De Esso tankpas welke aan [medeverdachte 1] verstrekt is, is voorzien van kaartnummer: [nummer] .
Ik kan u zeggen dat ik gezien heb dat er afgelopen vrijdag, 28 april 2017, een hoeveelheid, 284,63 liter ongelood brandstof is getankt ter hoogte van de Esso gelegen aan [adres] te Eindhoven. Deze opname is gedaan met tankpas welke afgegeven op kaartnummer [nummer] .

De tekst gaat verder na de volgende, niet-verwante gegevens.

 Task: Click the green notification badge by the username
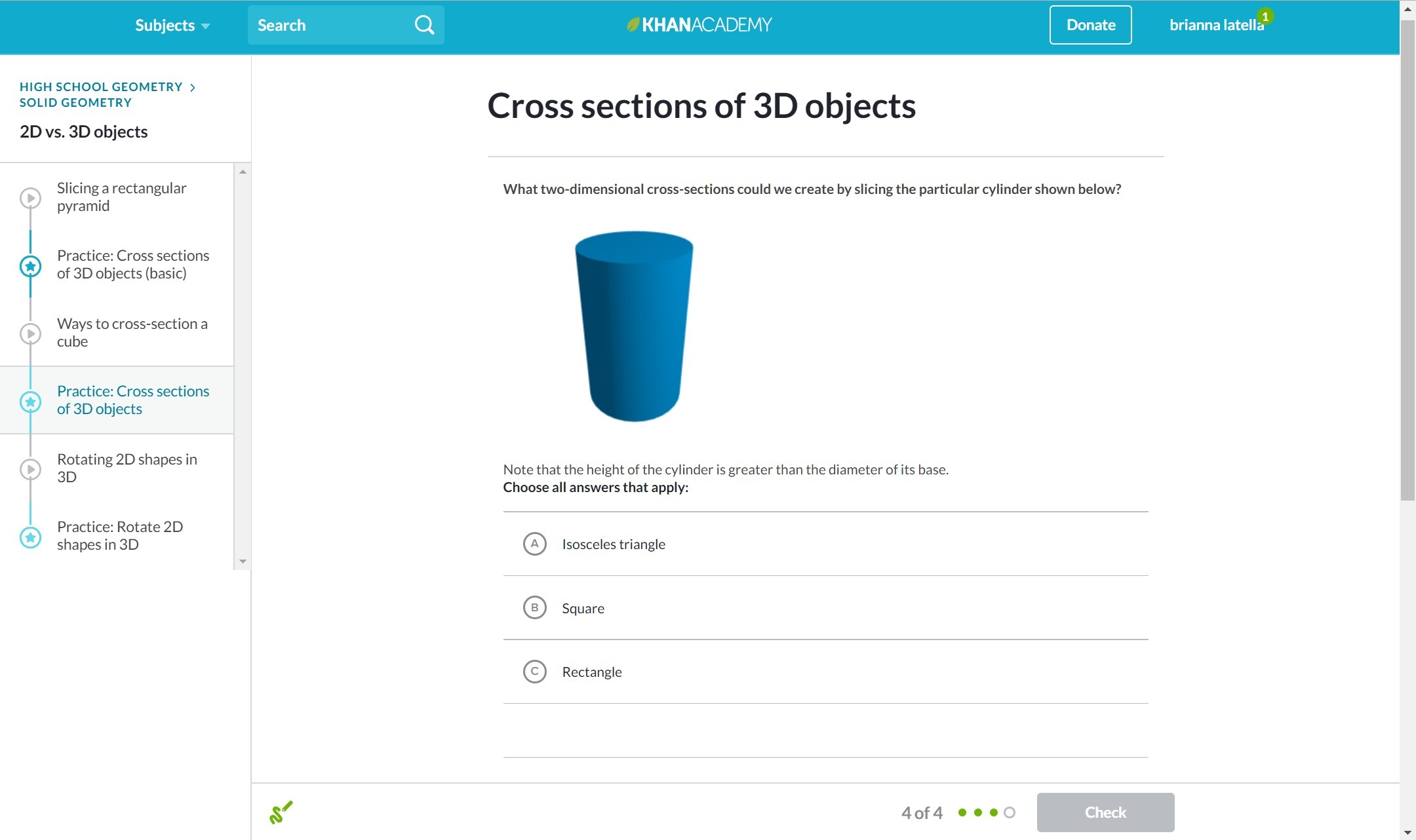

Ik heb niemand toestemming gegeven om misbruik te maken van onze brandstofpassen.
2.
Een proces-verbaal van verhoor aangeefster, voor zover inhoudend als verklaring van [aangeefster] , zakelijk weergegeven: [3]
Op het moment van aangifte had ik niet de beschikking over bewijs dat er brandstof getankt was middels de tankpassen van [bedrijf] zonder onze toestemming.
Bij deze overhandig ik u de ontvangen factuur van EDC, welke de leverancier is waar wij brandstof bij afnemen middels een tankpas. Op deze factuur is te zien dat er op 2 mei 2017 omstreeks 02.46 uur, 500,02 liter benzine getankt zou zijn ter waarde van 749,53 euro. Tevens overhandig ik u een print van de locatie waar de brandstof op 2 mei 2017 getankt zou zijn. [Het] betreft [het] tankstation aan [adres] te Eindhoven. Het betreft een brandstofafname van 500,02 liter benzine, welke getankt zou zijn met tankpasnummer [nummer] . Deze kaart is verstrekt aan toenmalig medewerker
[medeverdachte 1] .
3.
Een proces-verbaal van verhoor verdachte, voor zover inhoudende als weergave van het verhoor van [medeverdachte 1] : [4]
V: Vraag verbalisant
A: Antwoord verdachte
V: Hoe was het geregeld met betrekking tot tanken van de bedrijfswagen en de
machines?
A: Bij het verstrekken van de tankpassen werd mij medegedeeld dat ik de passen voor bedrijfsdoeleinden mocht gebruiken maar niet privé gebruik.
V: Jouw werkgever heeft aangifte gedaan van diefstal hetzij ongeoorloofd gebruik van tankpassen, hetzij het wegnemen van brandstof, wat kun je hier over verklaren?
A: Ik ben verslaafd ben aan cocaïne, ik koop dat spul van een maat van mij, [verdachte] . Ik kan hem daar geen geld voor geven omdat ik dat niet altijd heb. Ik heb mijn tankpas aan [verdachte] gegeven als betaling voor cocaïne.
V: Je hebt het over ene [naam] , ik laat jou een foto zien van, zoals wij hem
kennen, [naam] van [geboortedatum] , wie bedoel daarmee?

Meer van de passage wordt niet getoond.